*ACTION ITEM*:
Could you transcribe all the entries exactly, omitting the pictures?

Saved data entries:
- - -

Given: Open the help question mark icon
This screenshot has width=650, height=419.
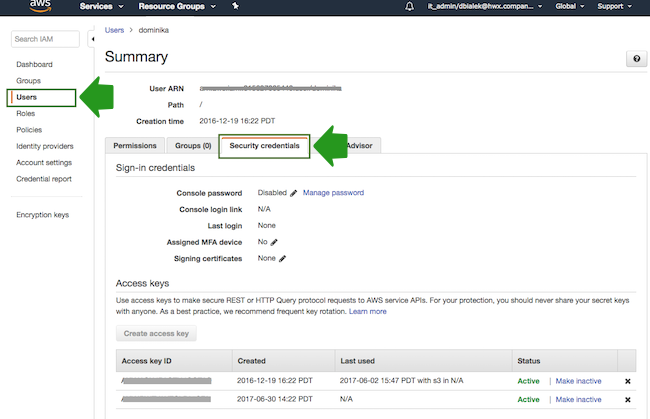Looking at the screenshot, I should tap(635, 59).
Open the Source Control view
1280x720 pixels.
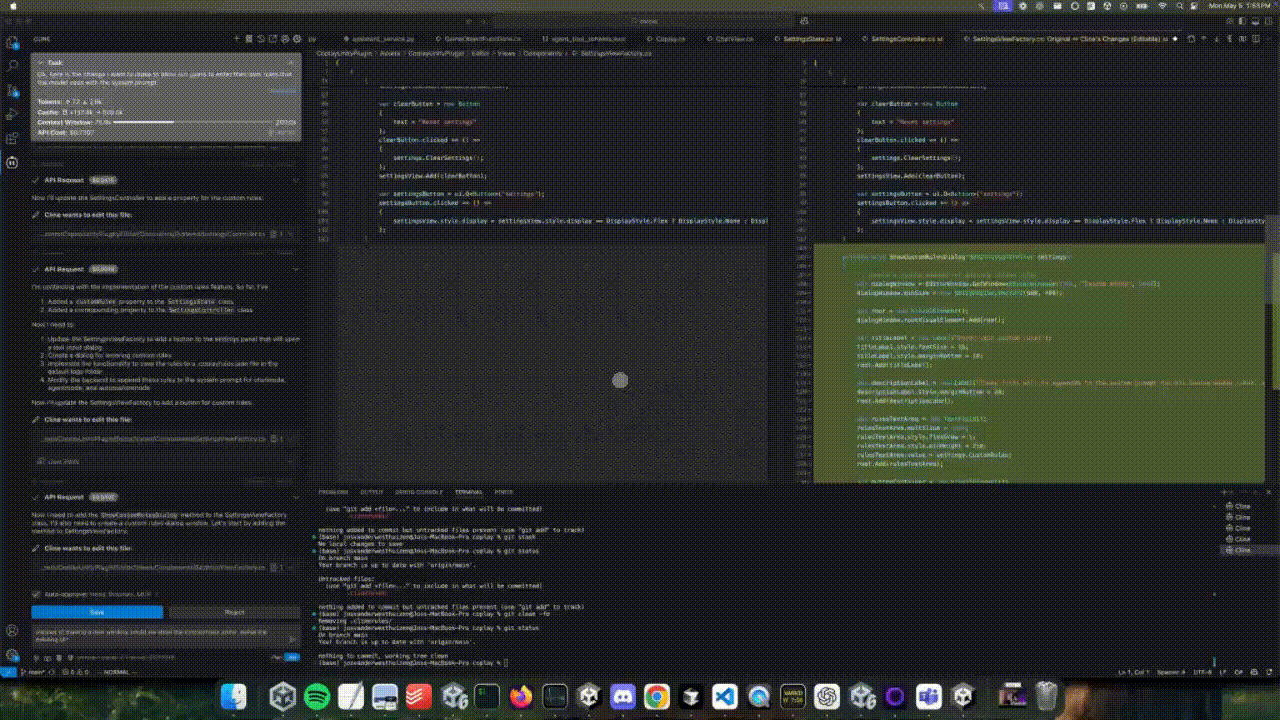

- - -

*RESULT BELOW*:
Given: Open the help question mark icon
This screenshot has width=650, height=419.
Looking at the screenshot, I should tap(635, 59).
Open the Source Control view
1280x720 pixels.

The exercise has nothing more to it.